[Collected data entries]
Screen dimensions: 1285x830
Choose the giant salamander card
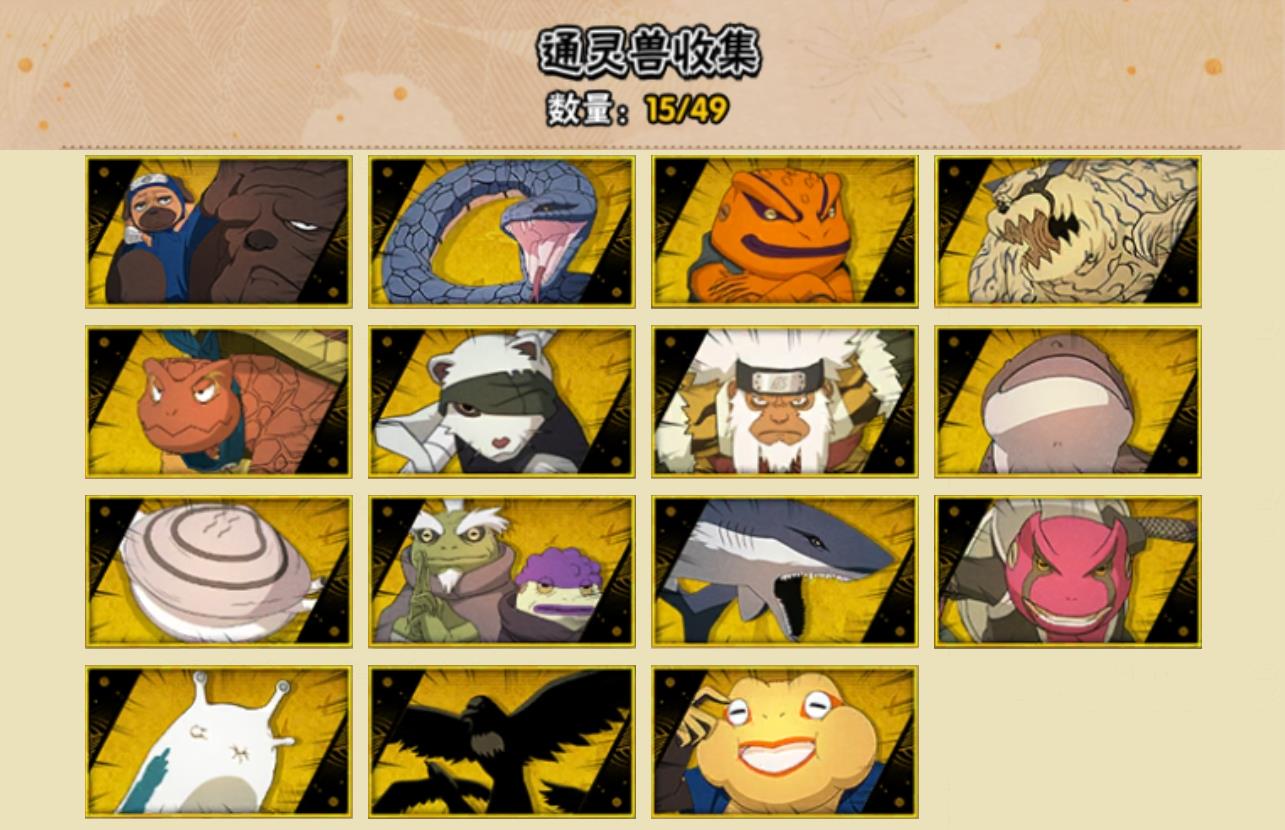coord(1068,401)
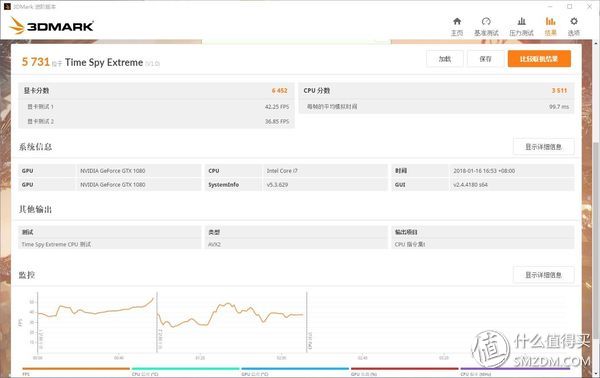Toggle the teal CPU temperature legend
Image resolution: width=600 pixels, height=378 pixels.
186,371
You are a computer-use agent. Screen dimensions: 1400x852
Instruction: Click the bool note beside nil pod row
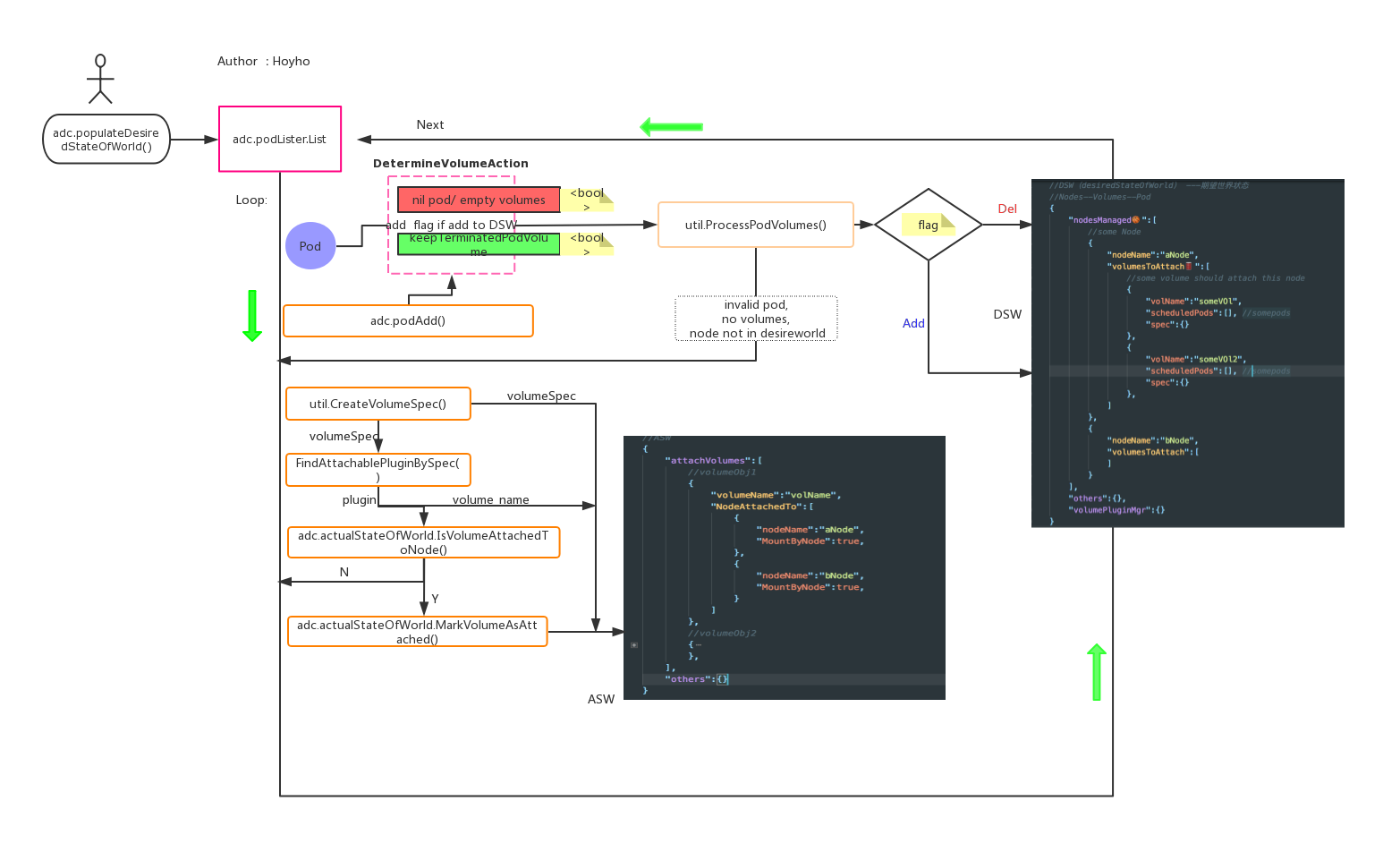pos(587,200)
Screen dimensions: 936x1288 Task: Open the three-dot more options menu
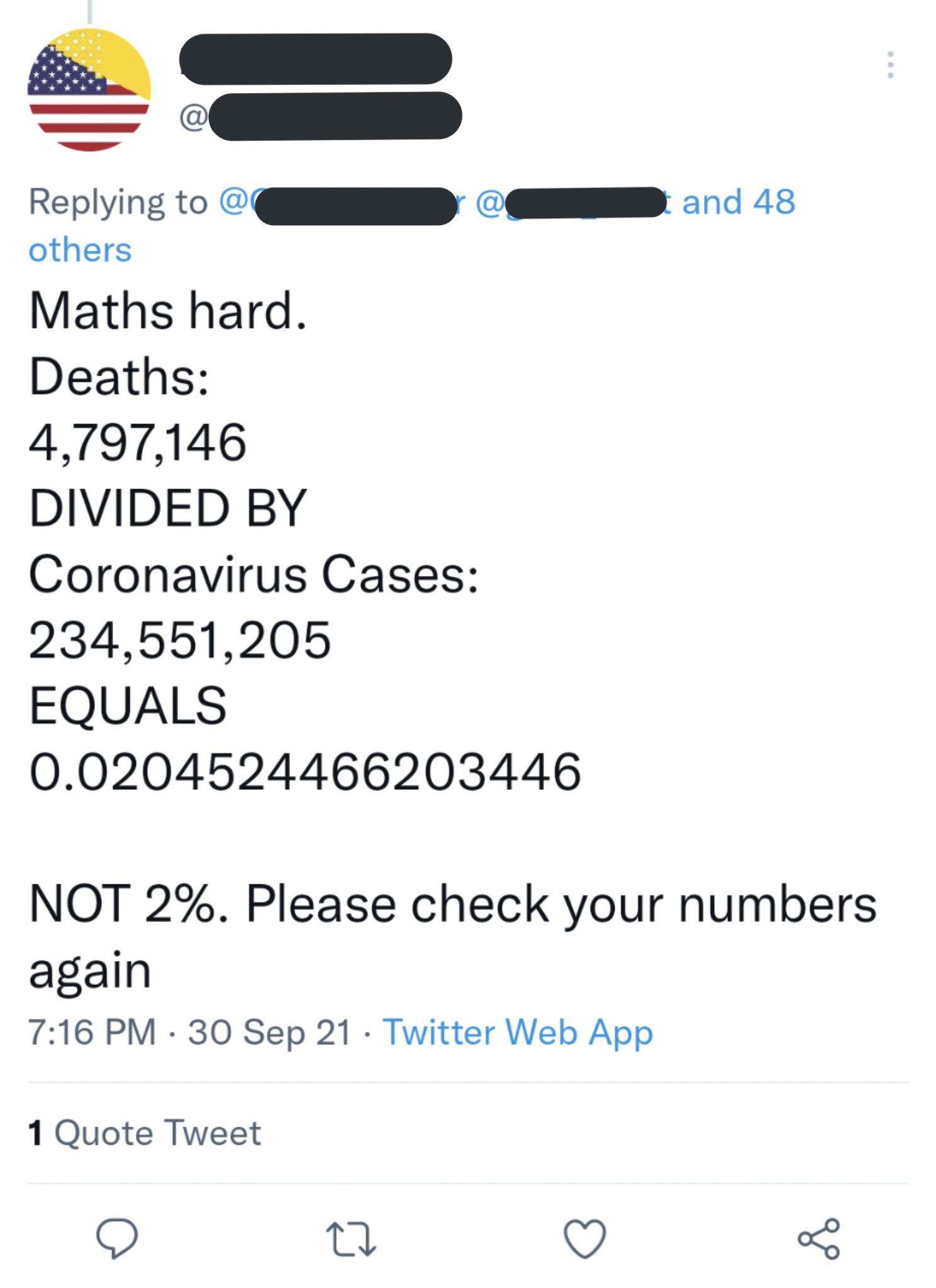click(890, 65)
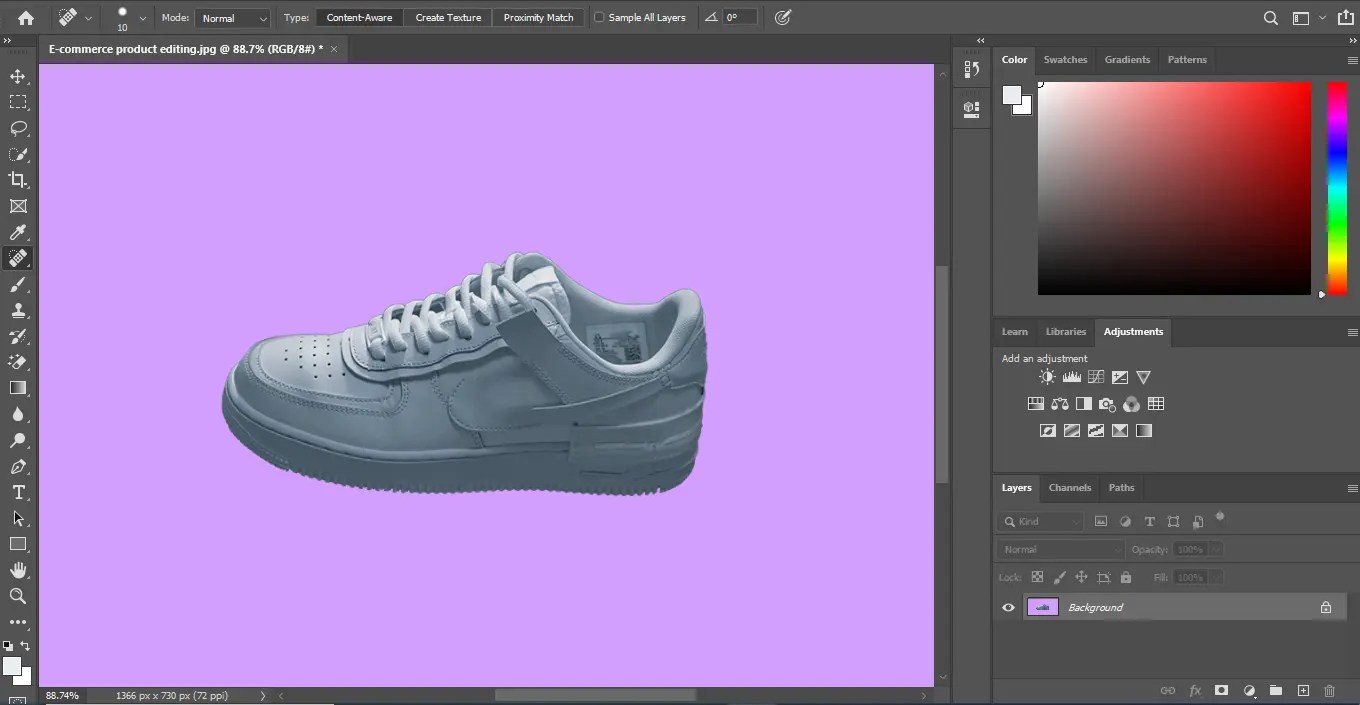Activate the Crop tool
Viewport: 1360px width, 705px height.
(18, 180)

# [WORK TASK]
Transcribe the records verbatim and omit the images.

# [ANSWER TO THIS TASK]
Screen dimensions: 1285x830
Choose the giant salamander card
coord(1068,401)
Toggle the teal CPU temperature legend
Image resolution: width=600 pixels, height=378 pixels.
186,371
You are a computer-use agent. Screen dimensions: 1400x852
Instruction: Click the bool note beside nil pod row
pos(587,200)
Screen dimensions: 936x1288 Task: Open the three-dot more options menu
click(890, 65)
Activate the Crop tool
Viewport: 1360px width, 705px height.
(18, 180)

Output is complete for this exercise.